Подлинно, какой вред причинили этому ратоборцу болезнь, неимение
благодетелей, нападение псов, худое соседство богача, великая роскошь
его, надменность и гордость? Сделался ли он от того слабее в подвигах
добродетели? Поколебалась ли твердость его? Нисколько; напротив, такое
множество бедствий и такая жестокость богача еще более укрепили его,
сделались поводом к бесчисленным для него венцам, умножили награды,
усугубили воздаяние, послужили к большему возмездию. Он увенчан не за
бедность только, и не за голод, и не за раны, и не за лизание псов; но
за то, что, имея такого соседа, который каждодневно видел его и
постоянно презирал его, он переносил мужественно и с великим терпением
это искушение, не мало, но весьма много усиливавшее и бедность, и
болезнь, и беспомощное его состояние.
А
что было, скажи мне, с блаженным Павлом? Ничто не препятствует опять
упомянуть об этом муже. Не бесчисленное ли принял он множество
испытаний? А какой потерпел вред? Не за то ли особенно он и увенчан, что
терпел голод, страдал от холода и наготы, многократно подвергался
бичеваниям, был побиваем камнями и утопал? «Но Павел, – скажешь, – был
избранник Христов». И Иуда был в числе двенадцати учеников, и он был
призван Христом; но ни то, что он был в числе двенадцати, ни самое
призвание не принесло ему пользы, так как он не имел сердца,
расположенного к добродетели. Павел, и борясь с голодом, и не имея
необходимой пищи, и столь много каждодневно претерпевая бедствий, с
великой бодростью пробегал путь, ведущий на небо; а Иуда, будучи призван
еще прежде него, пользуясь тем же, чем и он, будучи посвящен в таинства
вышней мудрости, приобщившись священной трапезы и страшной вечери,
получив такую благодать, что мог воскрешать мертвых, очищать прокаженных
и изгонять бесов, многократно слыша учение о нестяжательности, столько
времени обращаясь с самим Христом и имея вверенные ему деньги бедных,
чтобы этим он укрощал свою страсть (так как он был вор), при всем том не
сделался лучшим, хотя пользовался таким снисхождением. Христос, зная,
что он сребролюбив и по любви к деньгам погибнет, не только не наказал
его тогда за это, но, дабы укротить его страсть, вверил ему и деньги для
бедных, чтобы он, имея чем насытить свое корыстолюбие, не впал в
страшную пропасть, меньшим злом отвращая большее.
12.
Так везде тому, кто сам себе не хочет сделать вреда, никто другой не
может повредить; и напротив, кто не хочет бодрствовать и исполнять
должное с своей стороны, тому никогда никто не доставит пользы.

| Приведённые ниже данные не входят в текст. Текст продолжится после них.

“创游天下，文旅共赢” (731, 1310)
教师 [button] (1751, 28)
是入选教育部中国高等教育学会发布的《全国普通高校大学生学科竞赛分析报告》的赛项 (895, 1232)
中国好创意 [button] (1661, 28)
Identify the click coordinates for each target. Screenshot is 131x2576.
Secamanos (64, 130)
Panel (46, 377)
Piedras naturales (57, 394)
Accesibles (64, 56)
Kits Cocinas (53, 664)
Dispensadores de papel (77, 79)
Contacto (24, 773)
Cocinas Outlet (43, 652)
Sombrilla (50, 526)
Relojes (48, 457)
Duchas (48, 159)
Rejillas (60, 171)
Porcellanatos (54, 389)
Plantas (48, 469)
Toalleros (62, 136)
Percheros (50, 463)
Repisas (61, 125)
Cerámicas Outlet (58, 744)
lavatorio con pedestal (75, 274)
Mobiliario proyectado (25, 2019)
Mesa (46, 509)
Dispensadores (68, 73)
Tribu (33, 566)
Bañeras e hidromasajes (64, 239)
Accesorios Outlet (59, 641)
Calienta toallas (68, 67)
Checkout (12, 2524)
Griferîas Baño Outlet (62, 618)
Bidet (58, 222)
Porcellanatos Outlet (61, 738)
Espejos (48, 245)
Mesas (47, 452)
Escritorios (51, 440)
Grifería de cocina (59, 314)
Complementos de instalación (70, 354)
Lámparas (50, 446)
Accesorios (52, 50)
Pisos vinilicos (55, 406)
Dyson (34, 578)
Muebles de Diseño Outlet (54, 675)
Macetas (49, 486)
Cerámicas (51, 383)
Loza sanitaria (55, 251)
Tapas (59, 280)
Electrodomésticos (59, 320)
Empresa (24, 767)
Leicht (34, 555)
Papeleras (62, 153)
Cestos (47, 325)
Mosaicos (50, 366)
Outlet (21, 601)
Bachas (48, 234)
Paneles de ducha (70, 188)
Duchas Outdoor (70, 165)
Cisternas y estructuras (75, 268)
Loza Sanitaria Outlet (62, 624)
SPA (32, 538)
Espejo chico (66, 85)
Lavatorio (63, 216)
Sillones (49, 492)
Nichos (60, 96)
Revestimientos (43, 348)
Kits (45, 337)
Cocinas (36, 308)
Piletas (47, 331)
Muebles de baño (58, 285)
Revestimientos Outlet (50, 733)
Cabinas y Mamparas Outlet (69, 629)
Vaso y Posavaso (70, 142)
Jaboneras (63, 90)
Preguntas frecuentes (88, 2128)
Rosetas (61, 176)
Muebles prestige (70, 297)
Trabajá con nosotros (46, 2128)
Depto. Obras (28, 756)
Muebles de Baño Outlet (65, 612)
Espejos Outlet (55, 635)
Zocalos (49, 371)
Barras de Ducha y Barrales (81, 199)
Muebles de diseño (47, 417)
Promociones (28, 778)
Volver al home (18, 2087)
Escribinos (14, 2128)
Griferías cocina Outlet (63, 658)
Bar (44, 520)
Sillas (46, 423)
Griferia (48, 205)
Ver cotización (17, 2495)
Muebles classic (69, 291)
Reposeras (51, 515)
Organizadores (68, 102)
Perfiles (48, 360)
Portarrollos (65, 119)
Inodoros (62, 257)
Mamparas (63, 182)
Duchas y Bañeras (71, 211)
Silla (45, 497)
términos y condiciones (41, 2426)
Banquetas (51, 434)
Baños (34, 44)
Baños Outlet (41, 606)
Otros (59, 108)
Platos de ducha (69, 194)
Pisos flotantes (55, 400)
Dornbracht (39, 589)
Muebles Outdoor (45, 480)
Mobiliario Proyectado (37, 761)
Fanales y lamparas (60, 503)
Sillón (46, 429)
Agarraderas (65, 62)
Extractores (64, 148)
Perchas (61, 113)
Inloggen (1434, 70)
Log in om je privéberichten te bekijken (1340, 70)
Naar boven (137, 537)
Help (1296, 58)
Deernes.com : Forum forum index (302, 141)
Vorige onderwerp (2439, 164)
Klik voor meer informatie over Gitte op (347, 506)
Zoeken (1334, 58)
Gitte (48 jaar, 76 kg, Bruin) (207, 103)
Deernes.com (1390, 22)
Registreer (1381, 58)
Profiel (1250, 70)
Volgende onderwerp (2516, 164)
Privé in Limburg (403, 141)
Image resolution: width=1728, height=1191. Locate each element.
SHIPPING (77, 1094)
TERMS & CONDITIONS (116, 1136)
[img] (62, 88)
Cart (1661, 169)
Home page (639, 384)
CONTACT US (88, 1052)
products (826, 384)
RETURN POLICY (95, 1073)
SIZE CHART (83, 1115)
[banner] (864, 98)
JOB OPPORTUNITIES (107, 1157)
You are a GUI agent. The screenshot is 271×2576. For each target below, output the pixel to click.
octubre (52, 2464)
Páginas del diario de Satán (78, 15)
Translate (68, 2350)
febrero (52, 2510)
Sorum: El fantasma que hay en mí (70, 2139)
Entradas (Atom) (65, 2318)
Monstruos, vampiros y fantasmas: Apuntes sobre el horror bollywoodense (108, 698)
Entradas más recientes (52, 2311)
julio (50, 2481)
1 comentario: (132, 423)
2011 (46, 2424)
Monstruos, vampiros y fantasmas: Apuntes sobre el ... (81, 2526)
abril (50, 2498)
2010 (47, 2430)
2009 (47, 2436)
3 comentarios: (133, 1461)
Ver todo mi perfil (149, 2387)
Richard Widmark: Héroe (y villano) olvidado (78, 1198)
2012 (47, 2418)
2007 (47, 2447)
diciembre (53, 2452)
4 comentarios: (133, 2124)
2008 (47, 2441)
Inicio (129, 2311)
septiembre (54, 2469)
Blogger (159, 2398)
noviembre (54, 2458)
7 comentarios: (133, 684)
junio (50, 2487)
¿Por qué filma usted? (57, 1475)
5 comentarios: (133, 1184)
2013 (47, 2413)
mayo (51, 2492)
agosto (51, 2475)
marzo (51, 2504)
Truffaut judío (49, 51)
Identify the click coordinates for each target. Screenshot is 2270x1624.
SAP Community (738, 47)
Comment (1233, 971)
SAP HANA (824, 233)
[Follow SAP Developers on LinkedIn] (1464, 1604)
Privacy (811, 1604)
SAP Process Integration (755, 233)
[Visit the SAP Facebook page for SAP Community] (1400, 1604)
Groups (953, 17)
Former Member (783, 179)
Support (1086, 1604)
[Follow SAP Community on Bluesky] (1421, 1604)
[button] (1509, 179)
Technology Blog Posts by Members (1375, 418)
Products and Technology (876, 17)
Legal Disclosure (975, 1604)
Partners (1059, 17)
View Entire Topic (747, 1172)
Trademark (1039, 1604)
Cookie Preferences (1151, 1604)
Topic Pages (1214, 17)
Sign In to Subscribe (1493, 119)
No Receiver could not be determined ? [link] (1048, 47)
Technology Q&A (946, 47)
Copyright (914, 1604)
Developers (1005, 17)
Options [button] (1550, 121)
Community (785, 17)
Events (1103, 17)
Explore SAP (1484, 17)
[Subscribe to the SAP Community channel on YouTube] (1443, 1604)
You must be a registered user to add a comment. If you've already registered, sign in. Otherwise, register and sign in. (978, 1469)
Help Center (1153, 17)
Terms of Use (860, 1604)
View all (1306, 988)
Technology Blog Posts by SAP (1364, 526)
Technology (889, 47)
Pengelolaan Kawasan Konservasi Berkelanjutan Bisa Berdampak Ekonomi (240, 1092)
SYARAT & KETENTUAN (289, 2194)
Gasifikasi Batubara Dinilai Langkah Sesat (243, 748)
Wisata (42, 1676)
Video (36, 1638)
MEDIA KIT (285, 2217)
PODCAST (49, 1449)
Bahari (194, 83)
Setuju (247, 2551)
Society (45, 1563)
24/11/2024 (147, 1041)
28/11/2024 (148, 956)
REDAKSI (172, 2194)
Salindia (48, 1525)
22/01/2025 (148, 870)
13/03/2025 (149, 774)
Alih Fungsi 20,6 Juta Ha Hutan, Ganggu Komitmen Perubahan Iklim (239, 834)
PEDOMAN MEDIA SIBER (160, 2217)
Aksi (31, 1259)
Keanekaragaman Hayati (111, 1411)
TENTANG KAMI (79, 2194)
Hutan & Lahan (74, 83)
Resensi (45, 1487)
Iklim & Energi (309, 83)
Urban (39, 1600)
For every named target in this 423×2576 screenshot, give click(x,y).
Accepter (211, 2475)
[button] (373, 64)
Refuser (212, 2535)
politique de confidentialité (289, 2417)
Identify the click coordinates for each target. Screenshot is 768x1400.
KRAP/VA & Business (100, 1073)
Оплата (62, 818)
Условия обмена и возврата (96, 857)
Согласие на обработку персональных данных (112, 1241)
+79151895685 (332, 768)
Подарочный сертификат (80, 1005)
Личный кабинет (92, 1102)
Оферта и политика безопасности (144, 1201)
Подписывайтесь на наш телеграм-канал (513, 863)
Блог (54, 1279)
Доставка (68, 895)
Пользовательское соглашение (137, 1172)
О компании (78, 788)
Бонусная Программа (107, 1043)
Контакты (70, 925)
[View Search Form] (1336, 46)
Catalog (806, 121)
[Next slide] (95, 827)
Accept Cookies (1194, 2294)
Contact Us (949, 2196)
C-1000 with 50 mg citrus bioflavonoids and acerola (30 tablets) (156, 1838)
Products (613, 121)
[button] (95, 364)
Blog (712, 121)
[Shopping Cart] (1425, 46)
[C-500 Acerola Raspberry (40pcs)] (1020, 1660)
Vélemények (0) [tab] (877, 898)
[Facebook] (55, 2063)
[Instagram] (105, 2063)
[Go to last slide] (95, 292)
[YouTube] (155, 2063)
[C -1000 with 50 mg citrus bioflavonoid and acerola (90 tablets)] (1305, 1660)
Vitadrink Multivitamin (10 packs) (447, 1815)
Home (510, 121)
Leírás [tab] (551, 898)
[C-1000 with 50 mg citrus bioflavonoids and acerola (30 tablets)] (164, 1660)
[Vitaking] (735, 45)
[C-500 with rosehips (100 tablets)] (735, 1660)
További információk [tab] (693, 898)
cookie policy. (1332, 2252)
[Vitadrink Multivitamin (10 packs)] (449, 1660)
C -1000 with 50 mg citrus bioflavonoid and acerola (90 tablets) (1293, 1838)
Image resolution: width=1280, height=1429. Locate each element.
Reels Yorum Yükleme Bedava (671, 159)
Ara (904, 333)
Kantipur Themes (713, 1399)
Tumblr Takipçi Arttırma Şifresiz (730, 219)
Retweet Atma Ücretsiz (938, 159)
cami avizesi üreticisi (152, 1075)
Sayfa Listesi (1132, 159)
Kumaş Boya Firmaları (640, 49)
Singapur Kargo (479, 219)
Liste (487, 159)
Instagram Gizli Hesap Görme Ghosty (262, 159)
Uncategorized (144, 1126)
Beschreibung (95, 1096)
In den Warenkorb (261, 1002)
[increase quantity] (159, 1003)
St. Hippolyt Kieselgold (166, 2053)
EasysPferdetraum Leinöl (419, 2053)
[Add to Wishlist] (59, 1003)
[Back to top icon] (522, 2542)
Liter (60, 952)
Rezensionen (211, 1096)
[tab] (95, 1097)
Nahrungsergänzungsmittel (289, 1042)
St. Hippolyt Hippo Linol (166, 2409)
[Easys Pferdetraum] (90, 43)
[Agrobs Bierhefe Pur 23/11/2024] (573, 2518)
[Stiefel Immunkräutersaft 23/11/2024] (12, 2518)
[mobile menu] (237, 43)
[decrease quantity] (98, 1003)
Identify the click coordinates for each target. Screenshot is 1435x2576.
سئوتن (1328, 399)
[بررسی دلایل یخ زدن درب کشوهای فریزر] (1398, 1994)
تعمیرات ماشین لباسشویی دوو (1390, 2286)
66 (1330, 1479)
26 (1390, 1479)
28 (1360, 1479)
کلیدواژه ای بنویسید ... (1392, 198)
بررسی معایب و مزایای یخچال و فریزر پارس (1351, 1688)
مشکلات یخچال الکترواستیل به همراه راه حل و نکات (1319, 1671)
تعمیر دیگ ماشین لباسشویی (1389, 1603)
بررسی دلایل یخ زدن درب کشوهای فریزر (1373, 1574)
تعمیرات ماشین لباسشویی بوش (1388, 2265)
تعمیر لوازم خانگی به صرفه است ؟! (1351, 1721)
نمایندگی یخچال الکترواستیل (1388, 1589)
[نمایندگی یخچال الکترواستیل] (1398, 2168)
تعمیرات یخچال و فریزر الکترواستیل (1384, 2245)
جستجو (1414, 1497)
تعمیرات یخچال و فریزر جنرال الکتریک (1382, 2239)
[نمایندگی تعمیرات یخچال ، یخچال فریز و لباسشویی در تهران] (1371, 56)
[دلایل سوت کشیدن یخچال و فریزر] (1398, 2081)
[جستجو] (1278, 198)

Поэтому и
дивная история Писаний, как бы на какой высокой, великой и широкой
картине, описывает для тебя жизнь древних, продолжая повествование от Адама
до пришествия Христова, и представляет тебе как падавших, так и
увенчанных, дабы всячески вразумить тебя, что тому, кто сам себе не
делает вреда, никто другой повредить не может, хотя бы вся вселенная
подняла против него жестокую войну. Ни затруднительность обстоятельств,
ни перемены времени, ни угнетения сильных, ни тучи злоумышлений, ни
множество несчастий, ни совокупность всех человеческих бедствий не может
нимало поколебать мужественного, внимательного и бдительного человека;
напротив, нерадивого, беспечного, не заботящегося о самом себе ничто не
сделает лучшим, хотя бы употреблены были тысячи пособий. То же
показывает нам и притча о тех людях, из которых один построил дом свой
на камне, а другой на песке (Мф. 7:24
и сл.); это не для того, чтобы мы представляли песок и камень, или
строение из камней и кровлю, или реки и дождь, и сильные ветры,
устремляющиеся на здания, но чтобы от них умозаключали о добродетели и
пороке, и видели отсюда, что, кто не вредит самому себе, тому никто не
сделает вреда. Итак, ни порывисто падавший дождь, ни реки, стремившиеся с
великой быстротой, ни жестокие ветры, ударявшие с сильным порывом,
нисколько не поколебали того дома, но он остался твердым и неподвижным,
дабы ты знал, что кто не выдает сам себя, того никакое испытание
поколебать не может. А дом другого скоро обрушился не от силы испытаний
(иначе и с другим было бы то же), но от собственного безумия
(строителя); он пал не потому, что подул ветер, но так случилось с ним
потому, что он был построен на песке, т. е. на нерадении и зле. Ведь он
еще и ранее, нежели буря устремилась на него, был слаб и готов к
падению. Такие здания, хотя бы никто не трогал их, сами собой
разрушаются, потому что основание их расторгается и совершенно
рассыпается. Как паутина сама собой разрывается, хотя бы никто не
прикасался к ней, а адамант и под ударами остается целым, так точно и
те, которые не вредят сами себе, хотя бы испытывали бесчисленное
множество ударов, становятся более твердыми; а предающие самих себя,
хотя бы никто не трогал их, сами собой увлекаются, теряются и погибают.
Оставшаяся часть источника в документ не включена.